## EXERCISE DESCRIPTION
Up to and including the line with "Task: Open LADSPA analysis tools category", output the records exactly as they appear.

## Stored data
* * *

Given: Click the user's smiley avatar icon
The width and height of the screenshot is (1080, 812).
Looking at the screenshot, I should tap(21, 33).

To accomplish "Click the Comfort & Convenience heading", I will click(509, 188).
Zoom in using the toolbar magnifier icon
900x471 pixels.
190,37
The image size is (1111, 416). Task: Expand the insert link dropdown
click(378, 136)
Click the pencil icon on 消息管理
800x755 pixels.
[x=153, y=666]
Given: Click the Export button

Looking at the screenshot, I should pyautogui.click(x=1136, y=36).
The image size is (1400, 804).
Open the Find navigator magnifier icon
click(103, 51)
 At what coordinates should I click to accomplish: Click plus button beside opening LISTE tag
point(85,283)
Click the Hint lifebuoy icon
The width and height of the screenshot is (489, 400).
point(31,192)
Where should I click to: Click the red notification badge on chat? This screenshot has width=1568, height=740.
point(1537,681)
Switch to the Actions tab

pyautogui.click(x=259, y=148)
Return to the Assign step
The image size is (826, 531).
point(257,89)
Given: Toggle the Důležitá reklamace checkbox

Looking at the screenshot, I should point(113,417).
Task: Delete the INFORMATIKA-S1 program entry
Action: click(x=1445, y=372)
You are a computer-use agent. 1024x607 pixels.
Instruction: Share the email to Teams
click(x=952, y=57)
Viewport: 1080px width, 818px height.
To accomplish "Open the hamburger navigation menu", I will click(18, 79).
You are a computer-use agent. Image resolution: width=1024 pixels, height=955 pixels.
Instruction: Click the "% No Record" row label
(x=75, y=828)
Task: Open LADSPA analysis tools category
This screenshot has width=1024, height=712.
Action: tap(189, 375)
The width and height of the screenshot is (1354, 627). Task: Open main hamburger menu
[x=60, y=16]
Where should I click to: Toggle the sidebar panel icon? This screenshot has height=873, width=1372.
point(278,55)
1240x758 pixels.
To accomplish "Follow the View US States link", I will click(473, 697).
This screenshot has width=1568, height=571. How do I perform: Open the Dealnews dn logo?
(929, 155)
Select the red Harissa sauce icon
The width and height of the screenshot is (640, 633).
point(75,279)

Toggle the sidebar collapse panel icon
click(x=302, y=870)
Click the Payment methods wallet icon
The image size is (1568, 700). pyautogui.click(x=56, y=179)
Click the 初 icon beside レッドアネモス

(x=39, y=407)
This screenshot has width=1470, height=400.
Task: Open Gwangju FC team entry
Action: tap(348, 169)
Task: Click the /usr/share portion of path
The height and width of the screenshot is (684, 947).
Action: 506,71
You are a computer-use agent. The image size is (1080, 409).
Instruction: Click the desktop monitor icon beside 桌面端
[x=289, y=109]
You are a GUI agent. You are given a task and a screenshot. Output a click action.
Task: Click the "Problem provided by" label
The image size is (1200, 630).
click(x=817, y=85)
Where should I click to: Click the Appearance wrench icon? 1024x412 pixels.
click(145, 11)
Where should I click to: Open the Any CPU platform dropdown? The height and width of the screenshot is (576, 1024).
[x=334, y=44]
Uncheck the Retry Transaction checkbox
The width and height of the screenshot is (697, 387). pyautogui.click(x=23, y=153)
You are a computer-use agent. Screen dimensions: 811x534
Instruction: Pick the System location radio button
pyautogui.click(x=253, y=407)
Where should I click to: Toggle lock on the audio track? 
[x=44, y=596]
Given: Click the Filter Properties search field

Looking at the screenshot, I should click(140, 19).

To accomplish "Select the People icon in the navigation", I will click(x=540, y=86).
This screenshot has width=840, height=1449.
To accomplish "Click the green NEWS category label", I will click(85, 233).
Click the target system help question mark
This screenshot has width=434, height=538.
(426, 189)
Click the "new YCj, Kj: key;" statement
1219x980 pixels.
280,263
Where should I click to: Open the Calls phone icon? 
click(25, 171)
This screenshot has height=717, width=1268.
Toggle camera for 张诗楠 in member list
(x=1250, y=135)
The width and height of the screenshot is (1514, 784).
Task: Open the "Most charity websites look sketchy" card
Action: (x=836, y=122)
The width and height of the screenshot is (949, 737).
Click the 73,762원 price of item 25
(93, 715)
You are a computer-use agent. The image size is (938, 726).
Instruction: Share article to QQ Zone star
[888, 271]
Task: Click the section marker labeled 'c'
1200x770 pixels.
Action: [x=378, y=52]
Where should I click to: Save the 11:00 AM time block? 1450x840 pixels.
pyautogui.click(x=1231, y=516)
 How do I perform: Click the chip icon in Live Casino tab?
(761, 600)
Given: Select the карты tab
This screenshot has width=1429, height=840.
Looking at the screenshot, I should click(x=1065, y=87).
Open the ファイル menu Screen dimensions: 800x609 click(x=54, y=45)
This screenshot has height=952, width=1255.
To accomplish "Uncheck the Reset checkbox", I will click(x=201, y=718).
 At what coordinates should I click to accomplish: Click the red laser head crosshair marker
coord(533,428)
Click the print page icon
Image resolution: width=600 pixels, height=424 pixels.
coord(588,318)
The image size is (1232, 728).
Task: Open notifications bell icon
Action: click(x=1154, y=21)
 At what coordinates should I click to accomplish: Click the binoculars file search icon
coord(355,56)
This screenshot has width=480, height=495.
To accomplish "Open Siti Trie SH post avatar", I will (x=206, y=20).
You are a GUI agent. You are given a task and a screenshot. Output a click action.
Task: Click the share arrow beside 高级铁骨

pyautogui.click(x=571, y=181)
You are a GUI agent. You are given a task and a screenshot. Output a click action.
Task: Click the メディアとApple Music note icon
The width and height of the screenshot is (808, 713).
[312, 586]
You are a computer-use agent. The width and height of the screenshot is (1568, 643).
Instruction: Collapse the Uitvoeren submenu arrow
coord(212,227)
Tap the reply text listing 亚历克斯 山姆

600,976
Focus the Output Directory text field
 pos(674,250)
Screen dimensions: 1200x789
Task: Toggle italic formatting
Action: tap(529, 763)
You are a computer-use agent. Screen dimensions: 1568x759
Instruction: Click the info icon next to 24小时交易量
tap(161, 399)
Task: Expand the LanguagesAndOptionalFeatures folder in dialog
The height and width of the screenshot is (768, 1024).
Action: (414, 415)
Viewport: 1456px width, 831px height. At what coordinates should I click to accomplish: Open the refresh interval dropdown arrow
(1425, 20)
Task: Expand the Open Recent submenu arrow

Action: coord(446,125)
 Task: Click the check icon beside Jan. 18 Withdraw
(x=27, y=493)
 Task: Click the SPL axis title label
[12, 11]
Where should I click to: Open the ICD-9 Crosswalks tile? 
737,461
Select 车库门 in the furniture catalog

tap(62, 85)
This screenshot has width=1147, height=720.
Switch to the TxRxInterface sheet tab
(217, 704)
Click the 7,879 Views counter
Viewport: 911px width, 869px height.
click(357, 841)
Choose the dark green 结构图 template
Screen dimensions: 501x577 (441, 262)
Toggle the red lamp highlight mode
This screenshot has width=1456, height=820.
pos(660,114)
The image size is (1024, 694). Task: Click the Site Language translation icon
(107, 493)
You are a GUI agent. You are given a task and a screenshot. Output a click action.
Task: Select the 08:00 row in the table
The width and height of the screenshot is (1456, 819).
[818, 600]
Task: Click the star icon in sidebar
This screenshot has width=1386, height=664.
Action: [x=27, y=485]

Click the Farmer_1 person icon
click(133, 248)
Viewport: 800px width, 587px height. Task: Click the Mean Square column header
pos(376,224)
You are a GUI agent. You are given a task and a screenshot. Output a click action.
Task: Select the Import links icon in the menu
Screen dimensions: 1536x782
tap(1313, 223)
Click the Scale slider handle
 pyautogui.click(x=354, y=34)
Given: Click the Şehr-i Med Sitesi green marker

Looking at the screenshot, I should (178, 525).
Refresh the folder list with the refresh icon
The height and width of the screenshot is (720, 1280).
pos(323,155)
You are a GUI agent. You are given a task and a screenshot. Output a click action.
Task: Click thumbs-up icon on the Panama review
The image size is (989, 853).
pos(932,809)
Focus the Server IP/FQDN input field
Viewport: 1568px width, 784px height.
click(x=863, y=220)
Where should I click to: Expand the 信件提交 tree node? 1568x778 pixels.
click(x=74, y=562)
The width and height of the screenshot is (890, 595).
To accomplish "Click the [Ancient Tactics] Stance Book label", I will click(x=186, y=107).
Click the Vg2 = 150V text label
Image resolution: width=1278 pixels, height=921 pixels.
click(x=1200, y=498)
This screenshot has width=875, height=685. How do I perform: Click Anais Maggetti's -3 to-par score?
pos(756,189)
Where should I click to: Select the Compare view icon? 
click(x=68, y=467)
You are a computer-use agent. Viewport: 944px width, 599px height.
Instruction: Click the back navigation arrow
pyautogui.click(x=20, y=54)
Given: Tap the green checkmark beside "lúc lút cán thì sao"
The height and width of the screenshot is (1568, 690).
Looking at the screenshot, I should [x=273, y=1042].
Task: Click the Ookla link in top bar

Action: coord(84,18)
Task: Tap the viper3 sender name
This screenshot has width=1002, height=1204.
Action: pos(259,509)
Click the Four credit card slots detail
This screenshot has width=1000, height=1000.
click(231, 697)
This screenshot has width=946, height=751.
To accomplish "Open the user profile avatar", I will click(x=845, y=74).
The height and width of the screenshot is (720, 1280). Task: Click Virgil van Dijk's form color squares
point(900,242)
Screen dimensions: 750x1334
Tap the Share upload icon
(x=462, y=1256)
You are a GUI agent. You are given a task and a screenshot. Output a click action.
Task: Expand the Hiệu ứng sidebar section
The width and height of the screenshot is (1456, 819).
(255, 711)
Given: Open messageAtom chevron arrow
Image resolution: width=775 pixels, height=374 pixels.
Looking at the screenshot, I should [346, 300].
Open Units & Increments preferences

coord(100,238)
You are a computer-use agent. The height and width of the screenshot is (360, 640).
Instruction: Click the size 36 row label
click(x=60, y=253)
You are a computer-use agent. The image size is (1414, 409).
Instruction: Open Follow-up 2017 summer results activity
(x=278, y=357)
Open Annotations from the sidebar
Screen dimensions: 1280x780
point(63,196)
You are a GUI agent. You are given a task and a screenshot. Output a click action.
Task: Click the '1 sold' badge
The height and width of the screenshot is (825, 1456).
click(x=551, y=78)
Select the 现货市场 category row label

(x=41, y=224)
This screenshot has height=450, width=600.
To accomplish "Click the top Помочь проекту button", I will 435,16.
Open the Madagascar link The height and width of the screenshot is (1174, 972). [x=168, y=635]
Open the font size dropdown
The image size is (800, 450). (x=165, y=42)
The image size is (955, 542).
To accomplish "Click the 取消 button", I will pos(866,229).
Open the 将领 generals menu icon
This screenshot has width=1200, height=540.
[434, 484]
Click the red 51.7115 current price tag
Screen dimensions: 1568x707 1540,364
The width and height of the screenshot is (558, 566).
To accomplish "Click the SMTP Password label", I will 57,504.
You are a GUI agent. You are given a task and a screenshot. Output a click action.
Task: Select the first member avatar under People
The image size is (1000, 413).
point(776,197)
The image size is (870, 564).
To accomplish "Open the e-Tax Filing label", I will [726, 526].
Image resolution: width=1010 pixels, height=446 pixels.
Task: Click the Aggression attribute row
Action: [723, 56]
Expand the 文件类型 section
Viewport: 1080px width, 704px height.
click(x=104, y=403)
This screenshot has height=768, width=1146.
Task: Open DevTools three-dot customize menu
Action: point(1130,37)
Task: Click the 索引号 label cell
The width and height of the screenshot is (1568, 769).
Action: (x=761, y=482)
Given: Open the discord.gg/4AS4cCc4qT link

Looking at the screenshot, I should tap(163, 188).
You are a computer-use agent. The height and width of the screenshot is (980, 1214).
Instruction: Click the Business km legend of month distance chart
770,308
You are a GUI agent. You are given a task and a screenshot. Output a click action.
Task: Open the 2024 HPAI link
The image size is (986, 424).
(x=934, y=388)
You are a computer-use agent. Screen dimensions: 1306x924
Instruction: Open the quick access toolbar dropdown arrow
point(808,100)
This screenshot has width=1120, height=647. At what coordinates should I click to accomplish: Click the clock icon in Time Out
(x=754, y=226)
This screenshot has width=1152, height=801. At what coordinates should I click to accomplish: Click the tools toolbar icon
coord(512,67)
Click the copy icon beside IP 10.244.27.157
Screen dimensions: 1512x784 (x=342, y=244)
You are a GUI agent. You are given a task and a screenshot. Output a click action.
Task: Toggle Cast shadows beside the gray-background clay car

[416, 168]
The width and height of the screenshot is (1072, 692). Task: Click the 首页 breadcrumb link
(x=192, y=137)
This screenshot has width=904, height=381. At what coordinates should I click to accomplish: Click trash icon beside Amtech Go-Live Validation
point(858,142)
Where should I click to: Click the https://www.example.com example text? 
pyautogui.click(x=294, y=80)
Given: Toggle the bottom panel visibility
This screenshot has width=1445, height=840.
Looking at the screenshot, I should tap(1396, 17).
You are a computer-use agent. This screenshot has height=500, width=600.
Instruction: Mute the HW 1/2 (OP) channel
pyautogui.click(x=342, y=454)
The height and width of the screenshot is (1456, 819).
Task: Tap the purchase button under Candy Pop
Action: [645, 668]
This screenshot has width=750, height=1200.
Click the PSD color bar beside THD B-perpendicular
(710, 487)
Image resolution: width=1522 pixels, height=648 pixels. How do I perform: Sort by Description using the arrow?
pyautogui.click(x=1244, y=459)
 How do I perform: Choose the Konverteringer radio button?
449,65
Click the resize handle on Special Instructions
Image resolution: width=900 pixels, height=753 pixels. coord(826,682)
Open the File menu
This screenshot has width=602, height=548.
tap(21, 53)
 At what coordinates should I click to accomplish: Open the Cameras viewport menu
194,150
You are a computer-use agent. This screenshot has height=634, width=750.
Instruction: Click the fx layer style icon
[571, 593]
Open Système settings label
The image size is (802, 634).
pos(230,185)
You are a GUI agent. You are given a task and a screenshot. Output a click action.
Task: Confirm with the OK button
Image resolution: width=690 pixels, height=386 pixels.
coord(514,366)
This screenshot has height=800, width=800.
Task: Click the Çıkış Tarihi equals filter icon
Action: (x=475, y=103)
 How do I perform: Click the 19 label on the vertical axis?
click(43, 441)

* * *

## ANSWER TO THE EXERCISE
Given: Click the user's smiley avatar icon
The width and height of the screenshot is (1080, 812).
Looking at the screenshot, I should tap(21, 33).

To accomplish "Click the Comfort & Convenience heading", I will click(509, 188).
Zoom in using the toolbar magnifier icon
900x471 pixels.
190,37
The image size is (1111, 416). Task: Expand the insert link dropdown
click(378, 136)
Click the pencil icon on 消息管理
800x755 pixels.
[x=153, y=666]
Given: Click the Export button

Looking at the screenshot, I should pyautogui.click(x=1136, y=36).
The image size is (1400, 804).
Open the Find navigator magnifier icon
click(103, 51)
 At what coordinates should I click to accomplish: Click plus button beside opening LISTE tag
point(85,283)
Click the Hint lifebuoy icon
The width and height of the screenshot is (489, 400).
point(31,192)
Where should I click to: Click the red notification badge on chat? This screenshot has width=1568, height=740.
point(1537,681)
Switch to the Actions tab

pyautogui.click(x=259, y=148)
Return to the Assign step
The image size is (826, 531).
point(257,89)
Given: Toggle the Důležitá reklamace checkbox

Looking at the screenshot, I should point(113,417).
Task: Delete the INFORMATIKA-S1 program entry
Action: click(x=1445, y=372)
You are a computer-use agent. 1024x607 pixels.
Instruction: Share the email to Teams
click(x=952, y=57)
Viewport: 1080px width, 818px height.
To accomplish "Open the hamburger navigation menu", I will click(18, 79).
You are a computer-use agent. Image resolution: width=1024 pixels, height=955 pixels.
Instruction: Click the "% No Record" row label
(x=75, y=828)
Task: Open LADSPA analysis tools category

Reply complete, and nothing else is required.